DNA Tests for Hair Loss
DNA tests are now available to help you determine your chances of suffering from hair loss and, if it happens, how much hair you are likely to lose. But how do these tests work, how accurate are they, and how can you be sure if getting tested is the right thing for you?
Why Take a DNA Test?DNA testing can be a good idea if you have a Family History Of Hair Loss. A good result can set your mind at ease. A result that warns you of likely problems in the future can help you to prepare yourself emotionally. It also means that when your hair starts to thin you'll realise it's a real problem and can go straight to your doctor for help. It's much easier to prevent hair loss than it is to regrow hair that has already been lost.
That said, DNA tests are not right for everybody. Some people find that they enjoy life more if they set aside thoughts of the future and just take each day as it comes. Worrying about impending baldness can stop you enjoying your hair while it's there. Ultimately, though early treatment can help, having early awareness that you're going to lose your hair won't change the eventual outcome.

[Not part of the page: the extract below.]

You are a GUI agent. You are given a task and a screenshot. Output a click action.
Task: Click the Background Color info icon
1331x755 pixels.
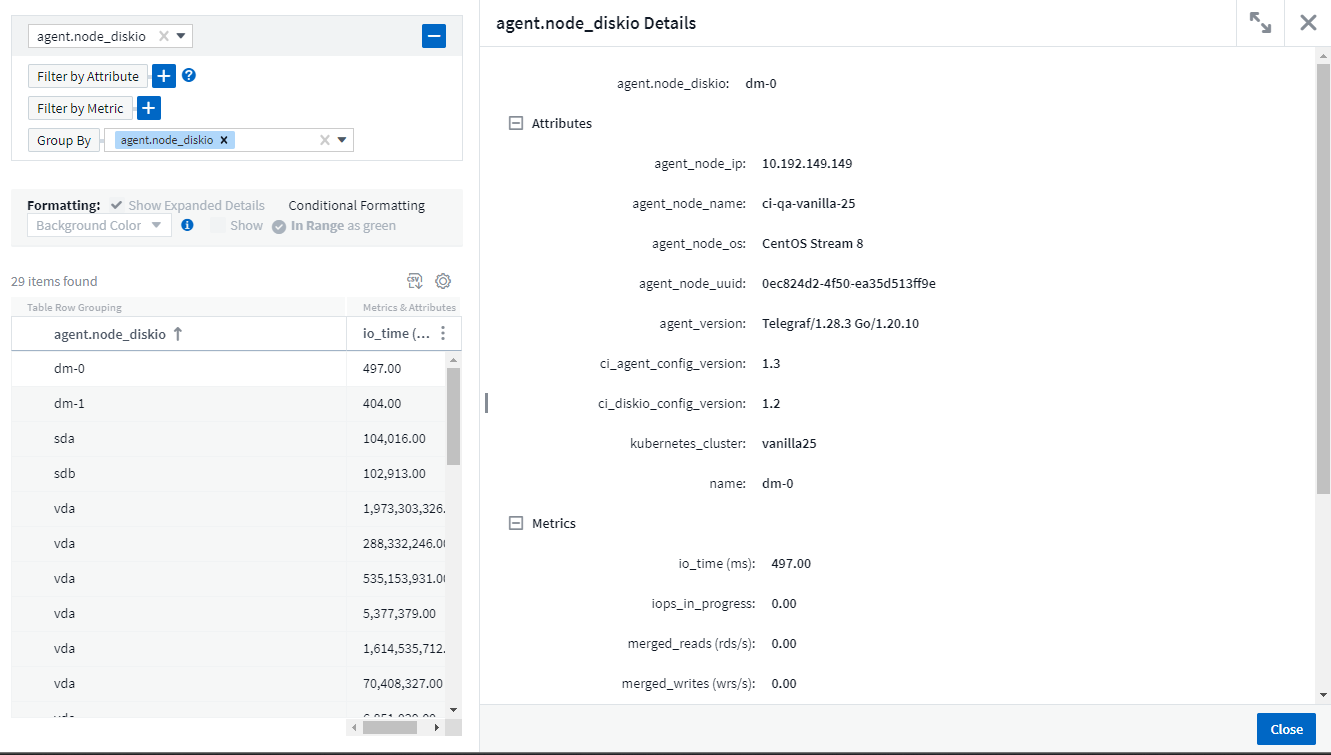point(187,226)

How Do DNA Hair Loss Tests Work?Getting a DNA test is easy and painless. You simply attend a clinic, get a small swab taken from the inside of your mouth, then go home and wait for the result. The procedure is not available on the NHS but costs around £80 from private clinics. Some clinics will let you take your own swab and send it in by post. Your GP may be able to help advise you on your options.

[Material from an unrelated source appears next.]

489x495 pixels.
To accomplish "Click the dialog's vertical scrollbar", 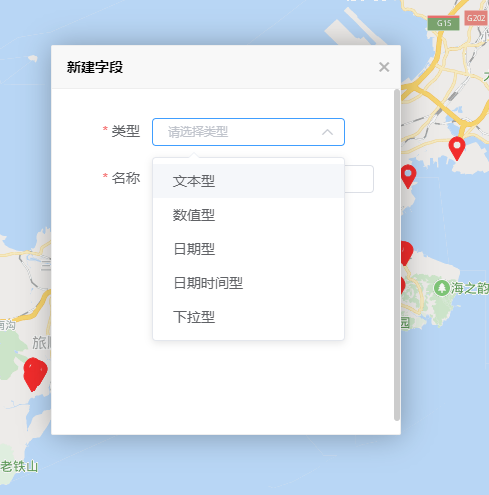I will [397, 255].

At present, only the most common types of hair loss condition are looked for by the DNA test. A lab technician will look at your DNA and identify the status of genes known to be associated with these conditions. Other factors, like your sensitivity to androgens, can tell the technician how severely any particular hair loss condition is likely to affect you.
How Accurate are DNA Tests?Existing DNA tests are very reliable as far as they go, but it is always possible that you will turn out to have a more unusual hair loss condition not covered by the test. Because the genetic roots of other hair loss conditions have yet to be identified, they can't yet be detected by this method; it is expected, however, that the tests will improve in the future.

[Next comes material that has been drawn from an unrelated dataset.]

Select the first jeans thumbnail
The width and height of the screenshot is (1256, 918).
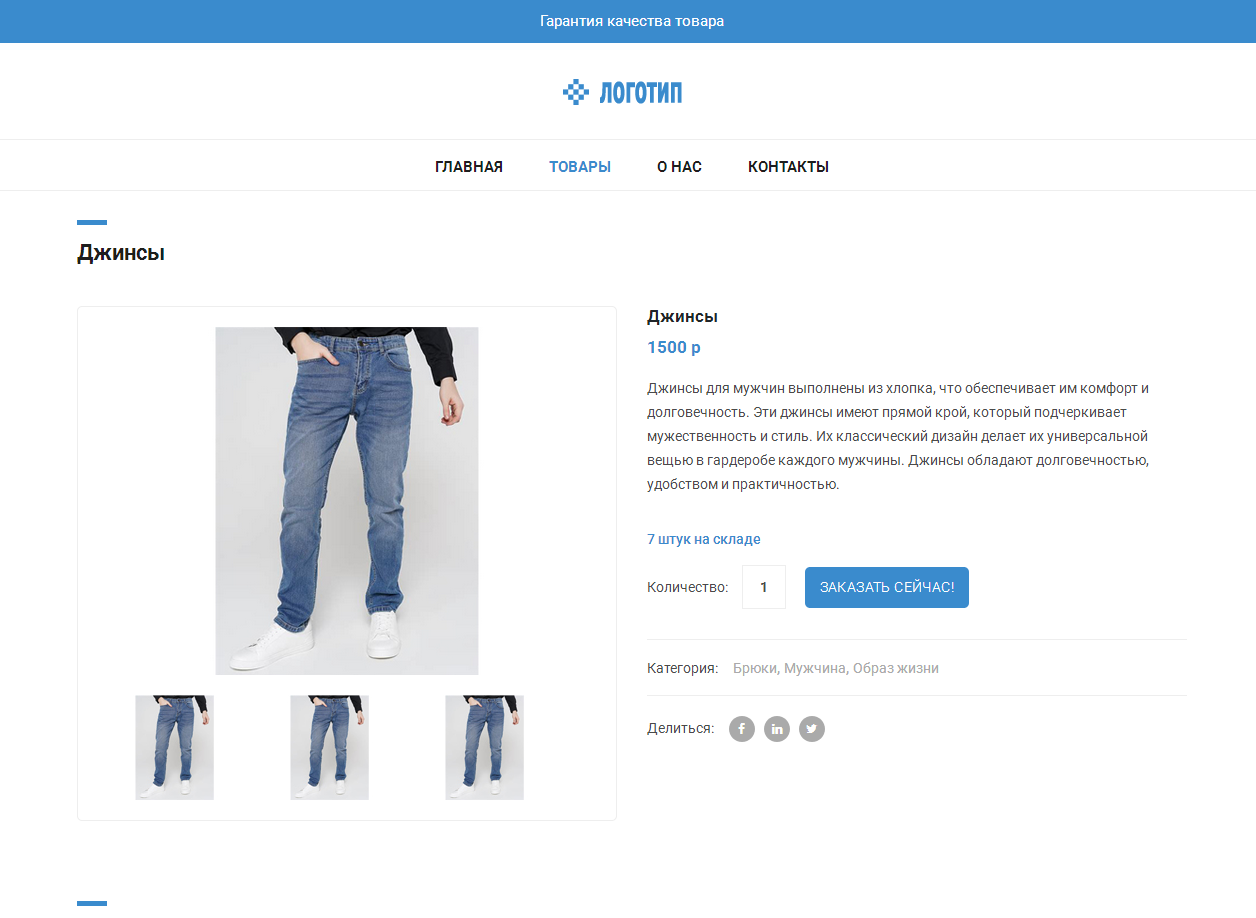point(175,748)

Another problem for DNA tests is that they can't take into account environmental factors. We carry the same genes all our lives, but which genes are active can be subject to change. Sometimes exposure to Pollutants, Dietary Changes or taking New Medicines can change the status of our genes. This may mean that a test that was accurate at the time becomes obsolete. The positive side of this is that genetic therapies are in development to render genes for hair loss inactive.
In short, you shouldn't rely on a DNA test to give you absolute, definite answers, but as a measure of probability they work fairly well. If lots of your relatives are bald, wouldn't it be nice to know that, despite some hair thinning, you're unlikely to join them?